On October 17, China signed a Free Trade Agreement with Mauritius. This is the 17th FTA China has signed, and the first FTA with an African country. This may help China to export more to Africa more broadly because Mauritius is a member of the COMESA and AfCFTA.

The China-Mauritius Free Trade Agreement negotiation was launched in December 2017, and concluded on September 2, 2018 after four rounds of negotiation. The agreement covers goods trade, services trade, investment, and economic cooperation.

For goods trade, China and Mauritius promised to reduce tariffs to zero on 96.3% and 94.2% of imported goods, respectively. The tariff-free products would account for 92.8% of bilateral trade. The two sides also reached agreement on rules of origin, trade remedies, technical barriers to trade and sanitary and phytosanitary issues.

With regard to services trade, the two sides have promised to open more than 100 sub-sectors.

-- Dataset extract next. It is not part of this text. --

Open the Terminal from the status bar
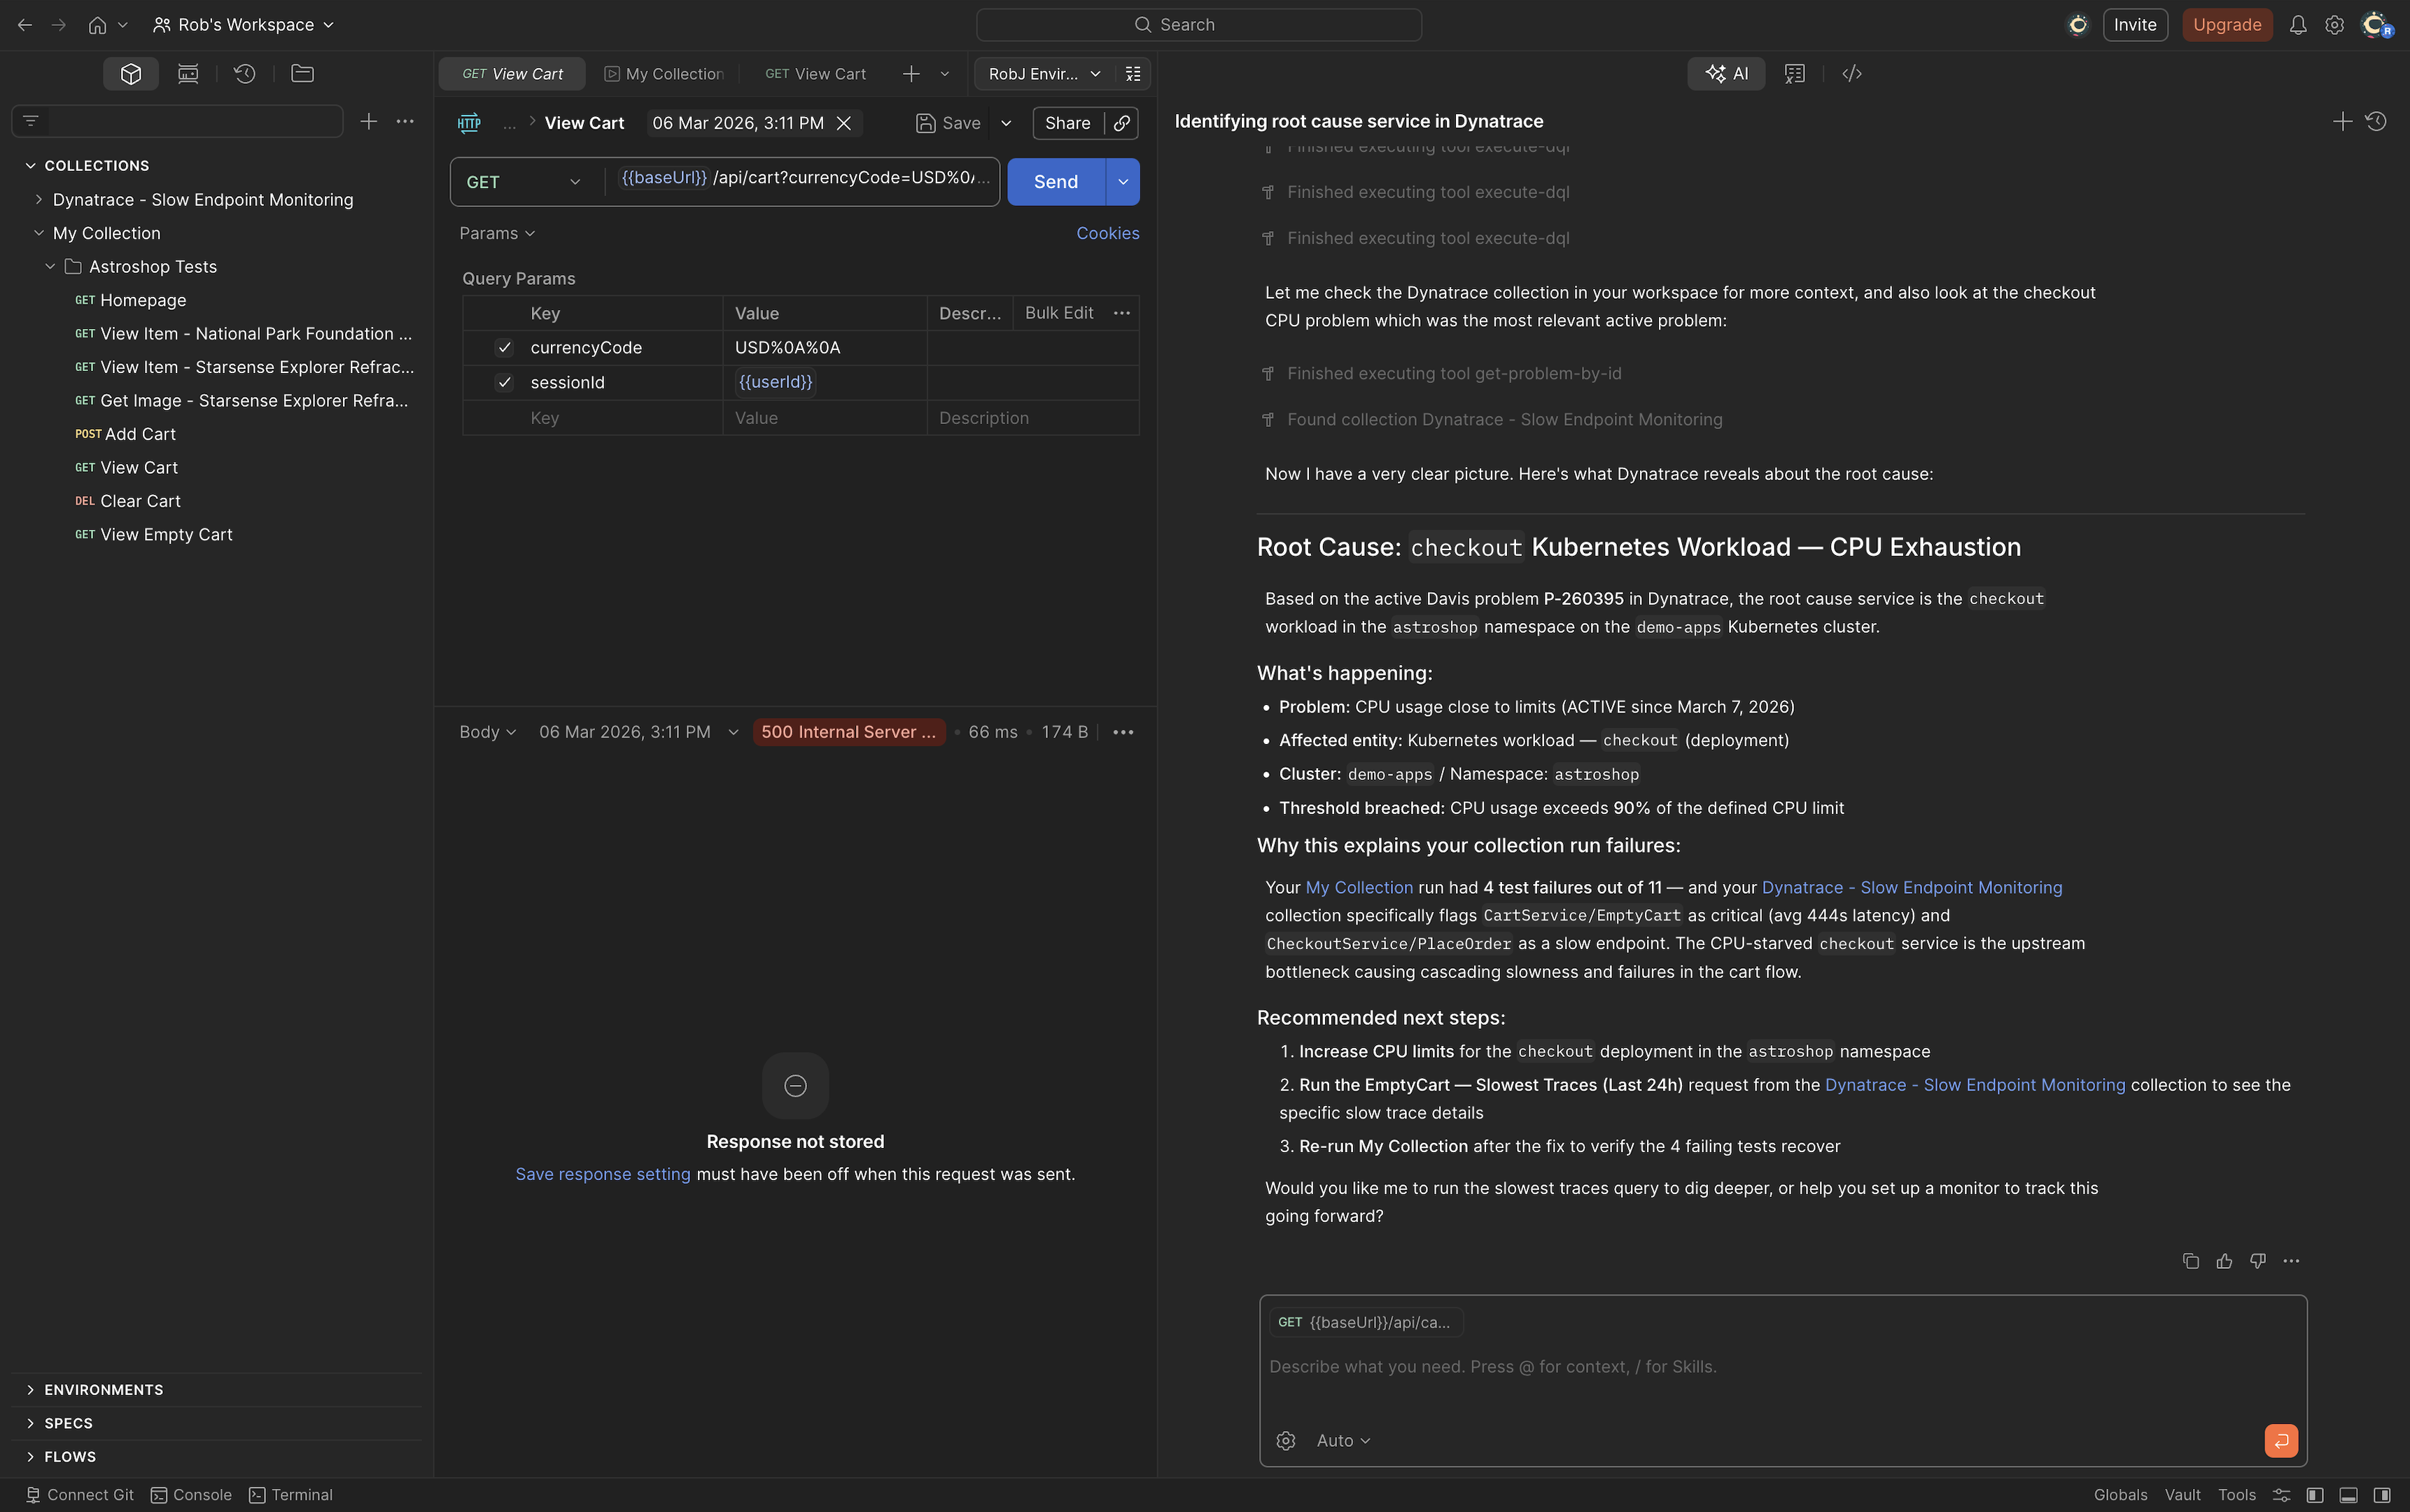 pos(291,1494)
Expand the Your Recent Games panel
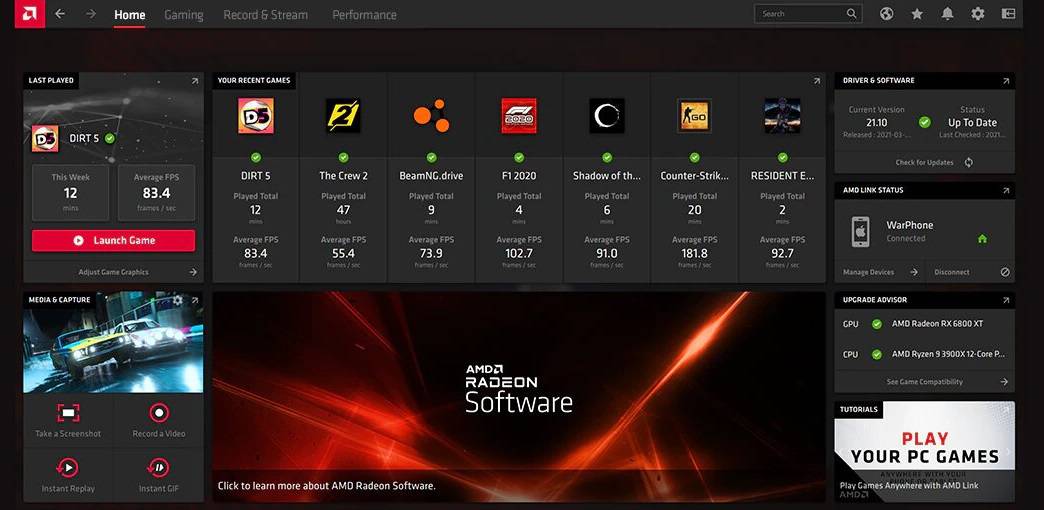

In particular, Mauritius promised to open more than 130 sub-sectors, including telecommunications, education, finance, tourism, culture, transportation and Chinese medicine.

The FTA also has an investment chapter, which is an upgrade of the investment agreement between China and Mauritius signed in 1996 (1996 BIT). The investment chapter has a national treatment provision for both foreign investors and investments, rather than just the “fair and equitable treatment” in the 1996 BIT. It also includes more specific rules on calculating compensation when expropriation happens. The expropriation provision does not apply to compulsory licenses, or revocation or limitation of intellectual property protection. In addition, the chapter has a provision stating that investments shall not be contingent on export requirements, domestic components or technology transfer. Moreover, it adds a non-compliance provision and a transparency provision, which are not part of the 1996 BIT. Similar to the 1996 BIT, the investment chapter includes the investor-state dispute settlement procedure.

Separately, the upgraded China-Singapore Free Trade Agreement takes effect on October 16. The negotiation to upgrade the China-Singapore FTA was concluded in November 2018. It updates provisions on rules of origin, trade facilitation, trade remedies, services trade, investment, and cooperation. In the investment chapter, the parties promise to provide post-approval national treatment and MFN treatment. It also adds three more chapters, including on e-commerce, competition and environment.